▶ **GIVEN INSTRUCTION A**: Do the following statements agree with the guidance on Aethina tumida surveillance? (i) The protection zone is to be surrounded by a surveillance zone with a 20 km radius. (ii) Beekeeping operations within 100 km of the protection zone may sell live bees abroad. (iii) After a new outbreak, a provisional 20 km containment zone is to be enforced immediately. For each, answer yes or no and quote the deciding words.
▶ **GIVEN INSTRUCTION B**: Extend the guidance on Aethina tumida outbreaks, picking up after its final sentence.

▶ **QUOTED TEXT**:
........
Surveillance zones and further surveillance activities

  1. The surveillance zones should be reorganised. The aim of the reorganisation is to focus the forces for monitoring on essential hot spots. At the same time beekeepers get released from ongoing restrictions concerning especially the movement of hives. These restrictions also affect the farmers, who are in need of the pollination service offered by the beekeepers. An evaluation of the costs and benefits is most likely not in favour for maintaining such restrictions for several years risking the bankruptcy of affected companies.
  2. The protection zone should be surrounded by a surveillance zone with a radius of 20 km. Significant geographical barriers such as high mountains or large water surfaces can replace the border of the surveillance zone. This area is covering possible short distance spread of Aethina tumida. The shape of the zones could be adapted according to a cost/benefit analysis.
  3. The use of traps in apiaries should be mandatory. Various measures such as chemical and physical traps, PCR of hive debris, sentinel hives and baited traps nearby honey houses are to be used to detect Aethina tumida in a complementary way.
  4. Additionally, beekeeping operations that lay within a distance of 100 km from the protection zone and sell or move bees and unprocessed bee products over long distance should be included into the monitoring. In these cases, the use of traps should be mandatory. However, they cannot be allowed to sell live bees abroad, according to Dir. 92/65/CEE.
  5. Since Aethina tumida spreads over long distances mainly by transhumance, beekeeping locations in Italy connected by transhumance (as declared to the National Beekeeping Register) should be determined as at risk zones. These may be areas where many beekeepers migrate to. Then a detailed risk based monitoring plan should be implemented to detect quickly possible spread of Aethina tumida.
  6. The beekeepers should be involved into the monitoring as main actors. Fitting the monitoring into the usual beekeeping routine can maximise the effectiveness of the monitoring. Additionally, sentinel hives or and baited traps should be set up and regularly controlled by the veterinary service.


Possible new outbreaks of Aethina tumida

  1. The new situation should be managed by considering all the possible activities and restrictions to be taken. In fact, only the simultaneous activation of all the main actions (immediate start of operations, availability of effective treatments, compensation for the income losses, possibilities of collaboration between all the players involved, etc.) can bring hope to get positive results.
    However, the costs and benefits and the feasibility of all planned measures in the respective area should be carefully evaluated. In particular, consider the effects of movement restrictions for beekeeping operations that rely on the movement of bees to be profitable and the possibility to compensate the income losses. Adequate funding must be available to finance the programme.
  2. Immediately enforce a provisional 10 km containment zone and implement a monitoring to define the actual extension of the infested area by using the most effective traps containing a kill substance. Evaluate quickly the result of the monitoring.
  3. The new situation should be evaluated by considering the distance to the next infested area:
    1. If the outbreak zone is adjacent to an area already declared endemic (not further away than 20 km, and no geographical barriers between them) the endemic area should get enlarged by incorporating the new outbreak zone. Move the border of the surveillance zone according to the enlargement of the endemic area. Adopt the measures described above for the enlarged endemic zone and the surveillance zone. In case the beekeeper moved some hives just before the detection of Aethina tumida, an additional monitoring should be installed also at the new apiary.
........
▶ **RECORDED DATA**:
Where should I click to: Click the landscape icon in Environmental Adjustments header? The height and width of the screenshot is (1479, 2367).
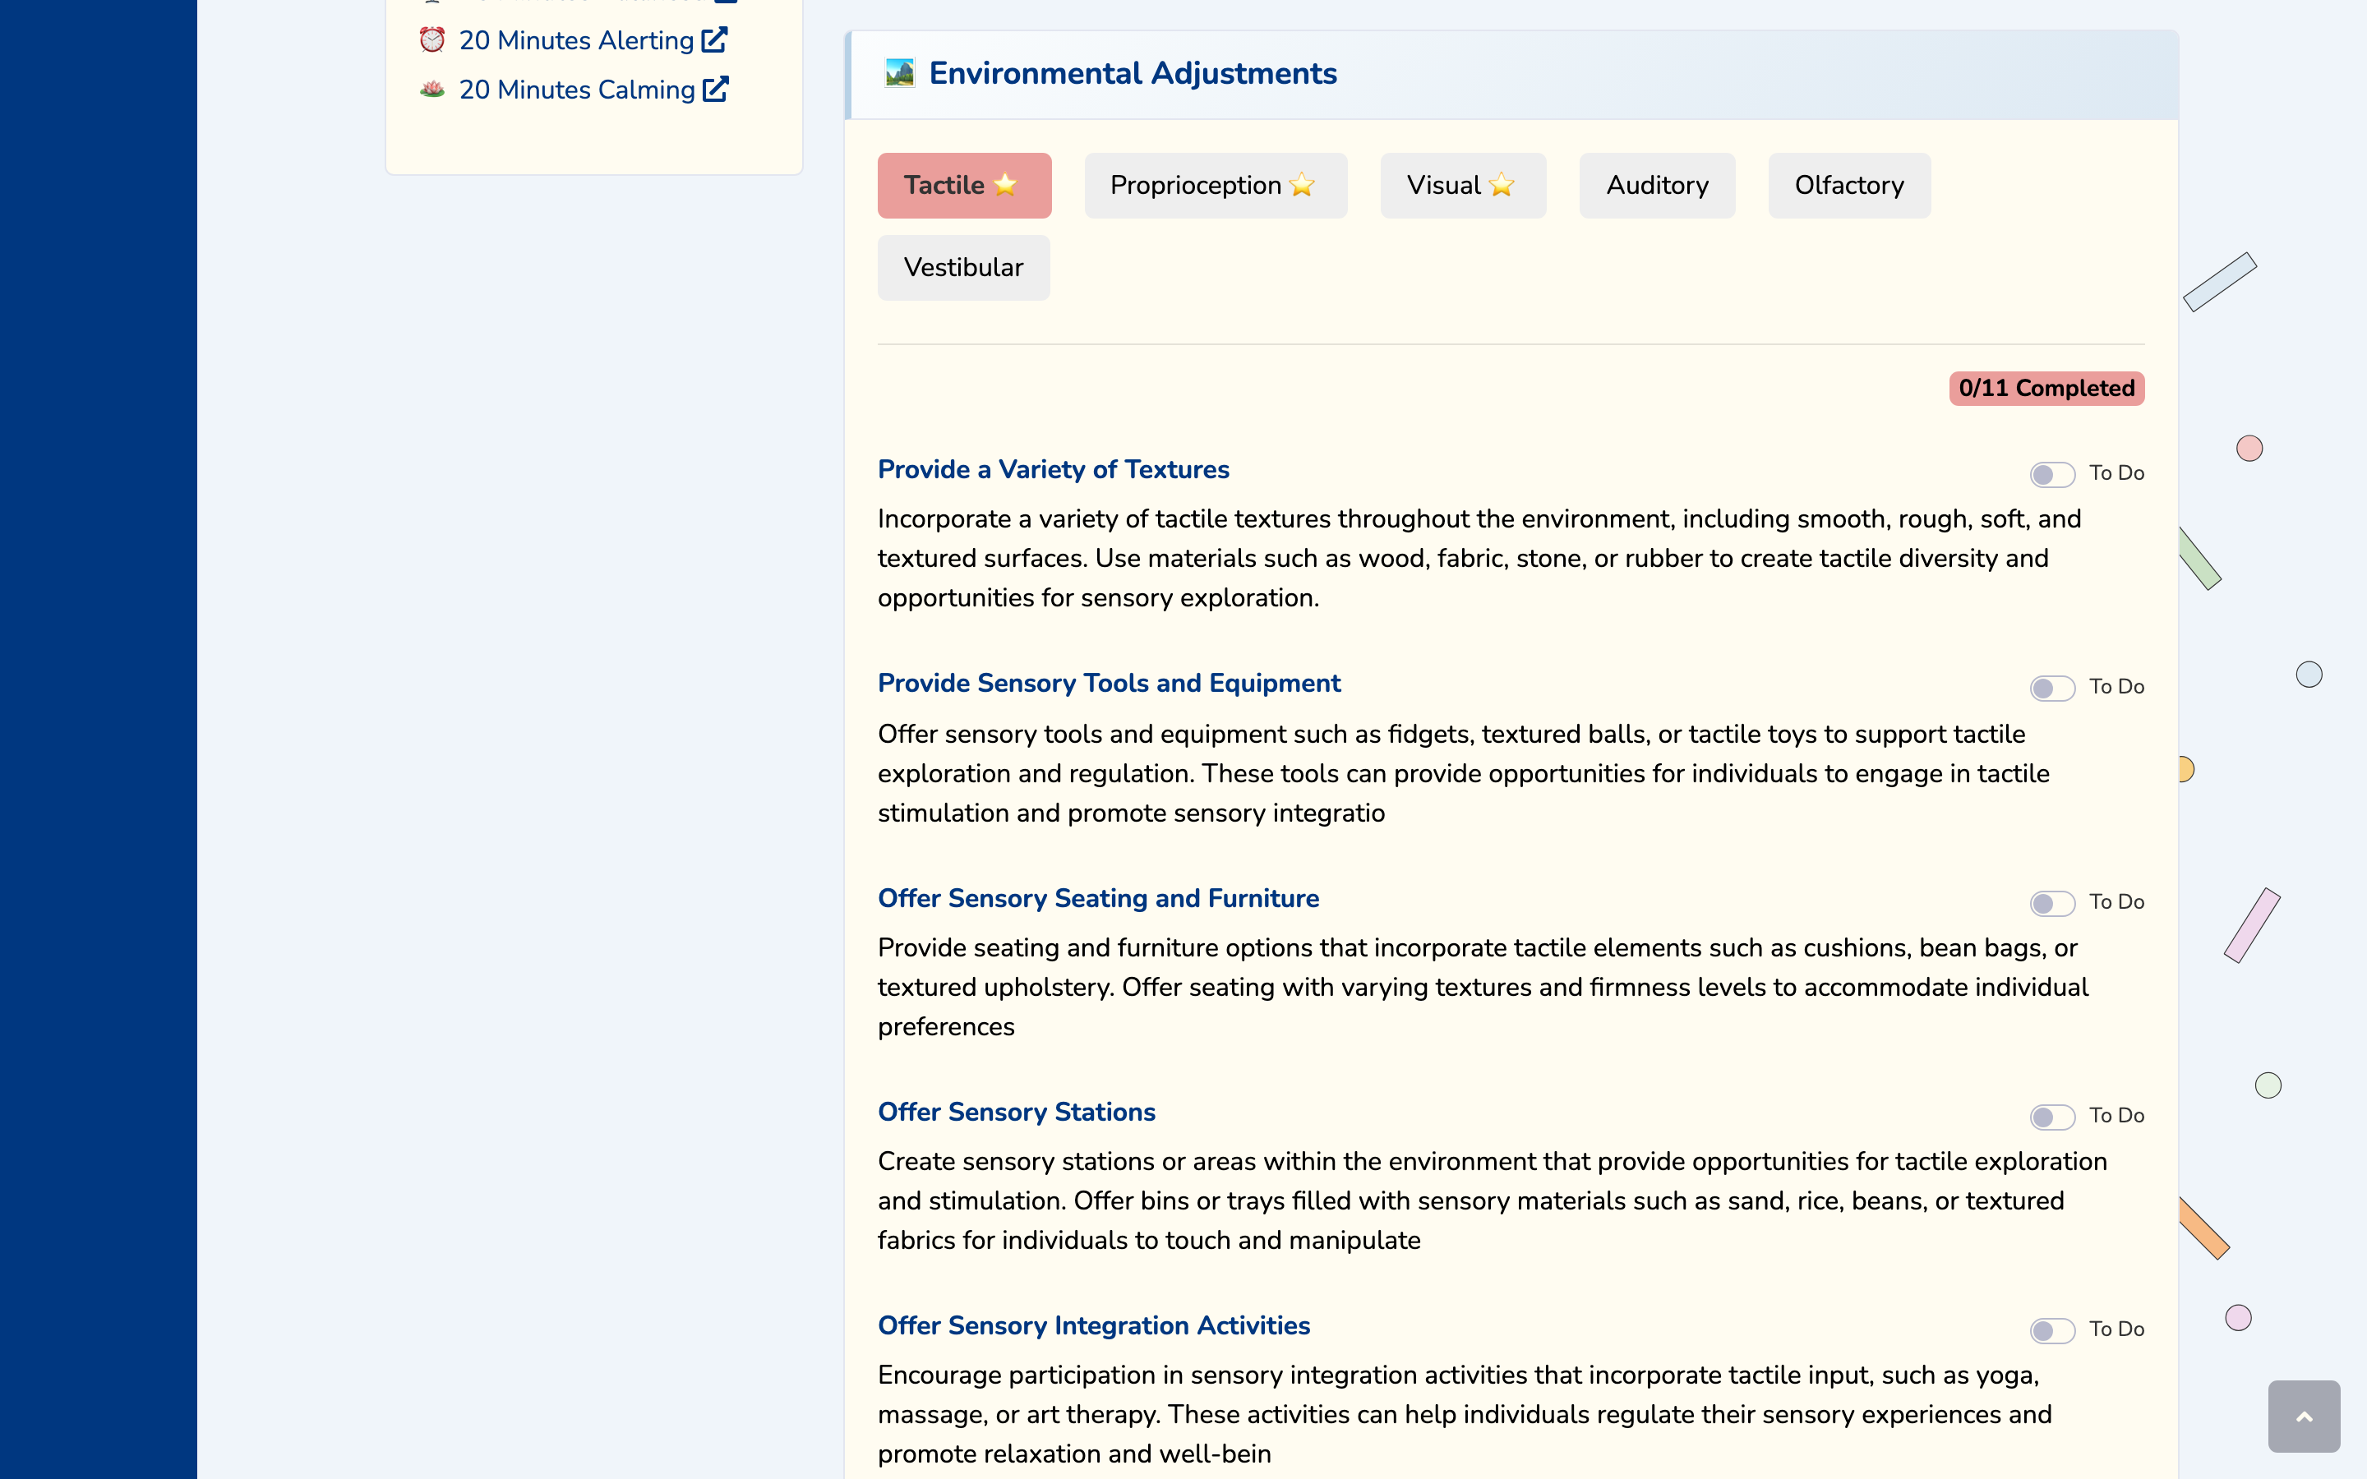(899, 71)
........
▶ **REPLY A**:
(i) Yes: "The protection zone should be surrounded by a surveillance zone with a radius of 20 km."
(ii) No: "However, they cannot be allowed to sell live bees abroad, according to Dir. 92/65/CEE."
(iii) No: "Immediately enforce a provisional 10 km containment zone"

▶ **REPLY B**:
    2. In case that the outbreak is further away from the next endemic zone, a provisional containment zone should be installed. The movement of hives, bees, unprocessed bee products and used beekeeping equipment should be prohibited within the area and across the border of the containment zone. Such measures have to be combined always with compulsory treatments of every hive against SHB within the area. In case the beekeeper moved some hives just before the detection of Aethina tumida, an additional monitoring should be installed at the new apiary.
      Furthermore, the new situation should be evaluated by considering the following factors:
    • Recent history of the apiary: an investigation should be carried out to discover the contacts of the affected beekeeper.
      • Did the beekeeper migrate with his hives? Did he buy bees, unprocessed bee products or used bee equipment from a distant source? In this case the beetle might have been introduced from this source and the outbreak might be still restricted to this beekeeping operation. This justifies immediate measures to try to eradicate the pest and ideally the pest only.
      • If the beekeeper is stationary and did not buy suspicious material, Aethina tumida might have spread to his apiary from neighbouring apiaries or the environment. This might indicate already a larger infestation of the area. In this case the apiary should not be necessarily destroyed but it should be waited for the results of the immediate monitoring. For the time of the monitoring the complete beekeeping operation should be set under quarantine. Single infested hives could be treated or if necessary destroyed. All hives should be equipped with effective traps.
    • Results of the monitoring:
      • If only a few apiaries are infested, the infestation levels low and the apiaries clustered, then the implementation of all measures to eradicate the pest might be justified.
      • If the number of infested apiaries is high and/or if these apiaries show already high infestation levels and/or if those apiaries are distributed over a wider range of the area, then an eradication of the pest does not seem likely. The beetle should be declared endemic. In this case the measures described above for the enlarged endemic zone, the containment zone and the surveillance zone should get adopted.
  4. In case of an attempt to eradicate the pest, baited traps or sentinel hives should be installed at the abandoned site of destroyed apiaries in combination with baited traps. Furthermore, the hives of neighbouring apiaries should be inspected and equipped with effective traps. Since some beetles hide outside of the hives or might escape during the inspection of the hives possibly not all of them get killed when an apiary get destroyed.
  5. Any approach taken for the control of the SHB, whether eradication or containment, should be dictated by the extent of the infestation. Depending on the size and distribution of the outbreak, any shift from eradication to containment should be very swift – perhaps within just a few days of the first confirmed detection of SHB (Marris et al. 2012).
  6. In the case of an attempt to eradicate the pest, monitor the affected and neighbouring apiaries again with sentinel hives and traps within 3–6 months. If no beetles are found, rescind all restrictions. If beetles are still found, declare the zone as an endemic zone.


General recommendations

  1. The objective of the above measures should be to contain the pest, not to eradicate the bees or the beekeeping operations.
  2. Due to the diversity of the local situation, flexibility must be a key word to put in place the strategy to contain SHB. For example, the radius of containment and surveillance zone can be adapted. Alternatives to burning may be sulphur and freezing (Dietemann & Lerch 2015).
  3. Commercial bumble bees for pollination may need to be included in the scope of the measures.
  4. European beekeeping organizations express their wish to contribute to the solution, since they stand to benefit from the success of the control measures.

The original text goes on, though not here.